Sometimes I’ve seen programs that are teaching 20, 30, 50, or even 60 behavior change programs at the same time. When there are that many behavior change programs, many of them often are ineffective. But let’s assume that all / most of those behavior changes do seem effective. My question always is: Will the child still be able to do this skill in one year when you are no longer working on it?
Don Baer taught us that there are really only two choices when it comes to maintenance of behavior changes.
- The behavior change meets a natural contingency that will maintain it in the future.
- We program maintenance forever.
Most of the time we are not in a position that we will be able to maintain behavior changes forever. Therefore the main thing that matters is that the behavior change will eventually meet a natural contingency. BCBAs talk a lot about natural contingencies, but in practice I see very little effort put into this critical concept.
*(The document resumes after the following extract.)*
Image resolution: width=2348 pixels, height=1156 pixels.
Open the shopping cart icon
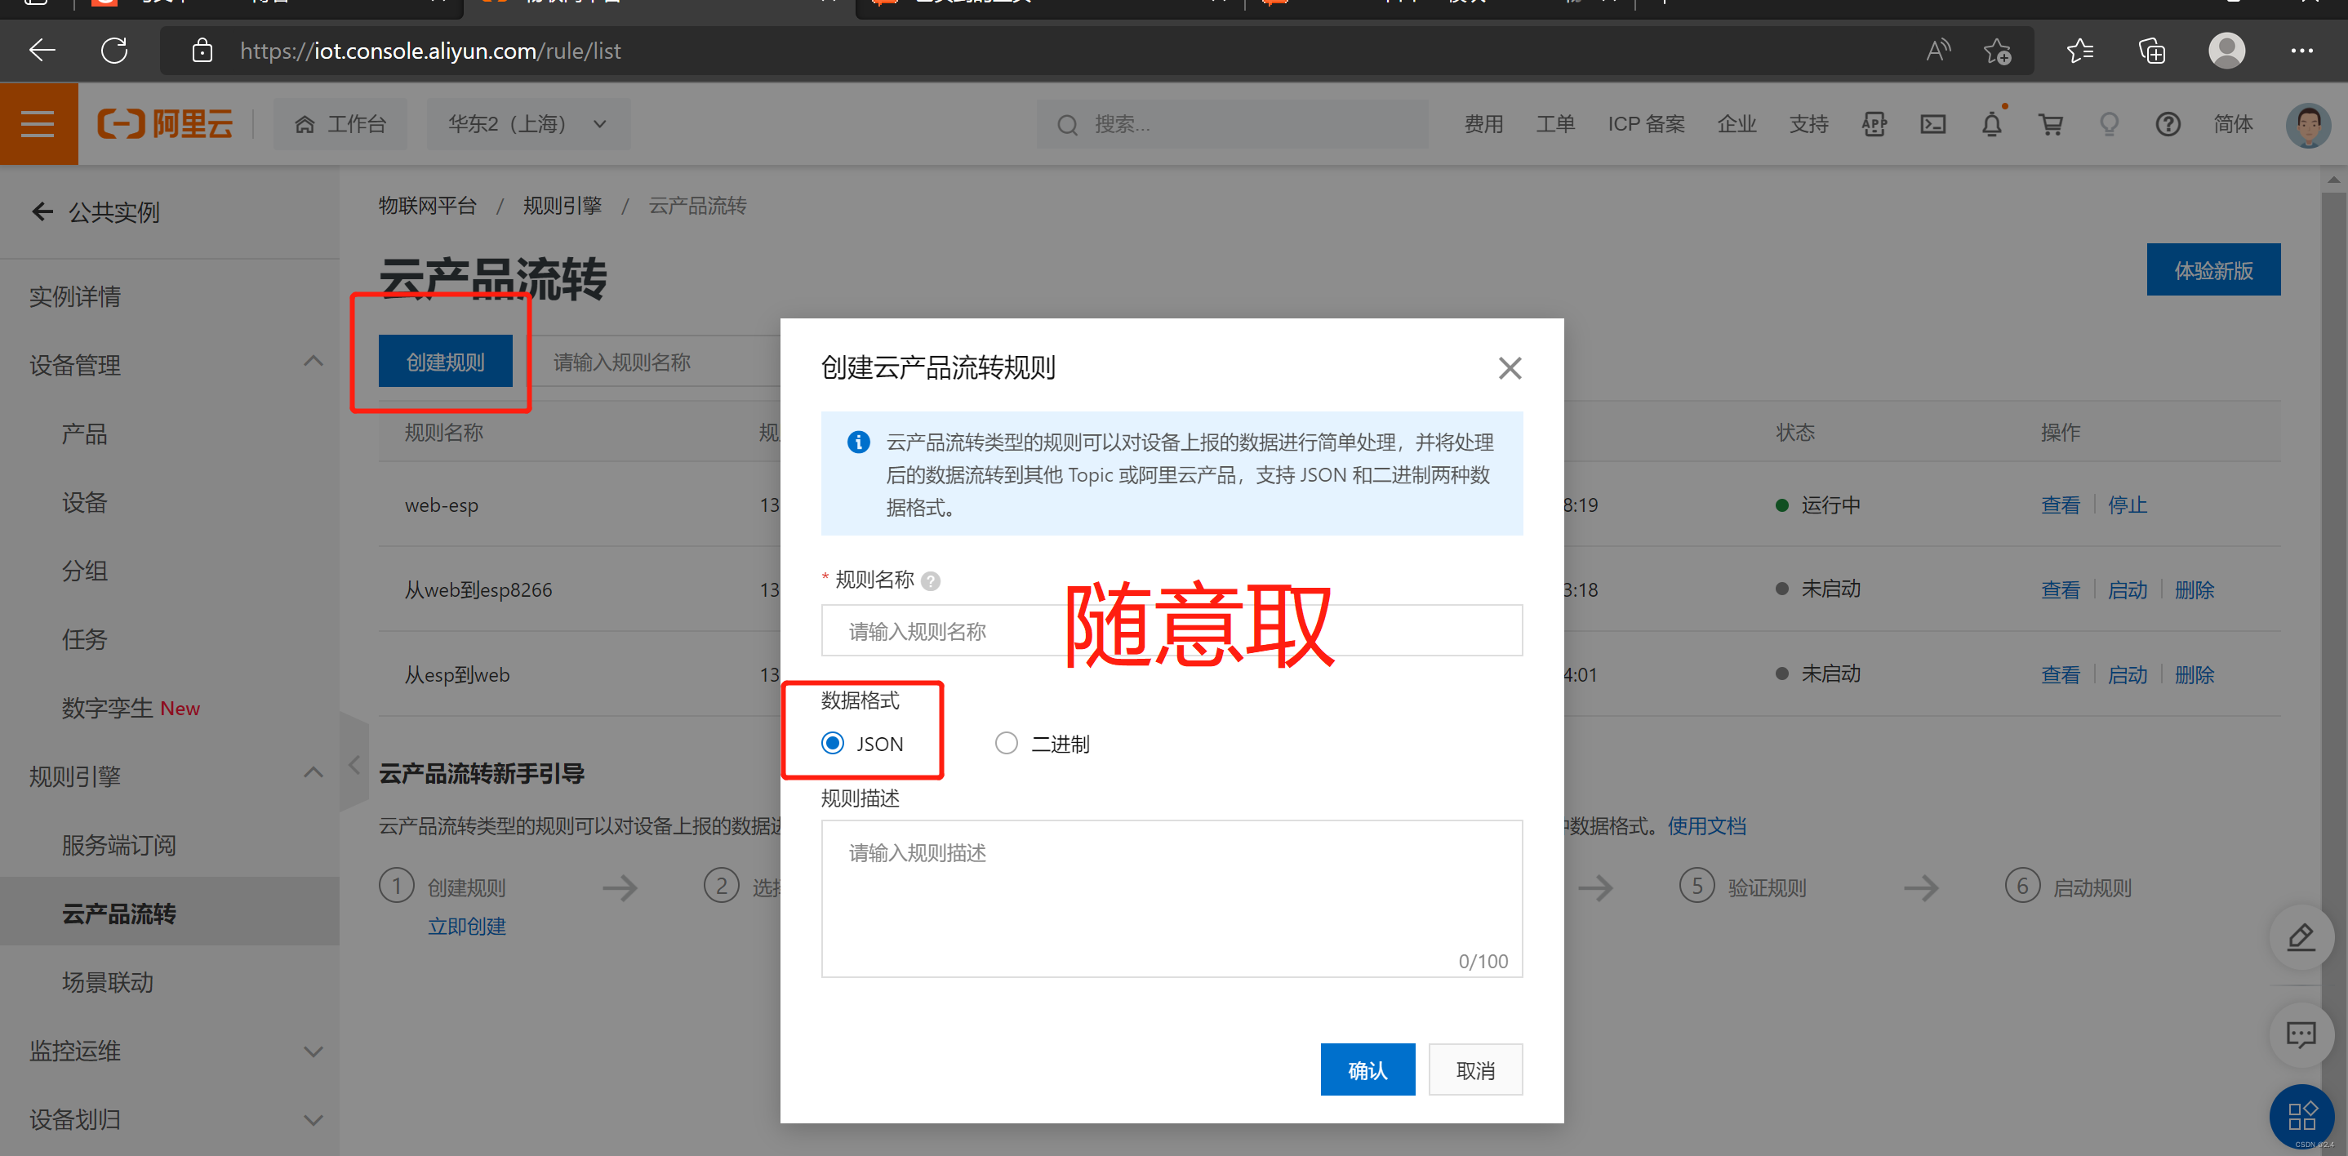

It’s great that he made an independent initiation to peers during lunch 3X for 5 consecutive days. But…
Did you have to praise and say “Wow, that’s so great talking to your friends?”
Did you have to give tokens for talking?”
Did the peer respond in a way that was reinforcing to the child- so that it might maintain initiations in the future without intervention?
If you need other reinforcers / interventions at this time, that does NOT mean that the intervention is a failure. Just don’t fool yourself that you made a meaningful difference in the child’s life. This might have been an important step- but you aren’t there yet. If you don’t get to the point where it meets a natural contingency, it almost certainly won’t maintain in the long run and it won’t really matter.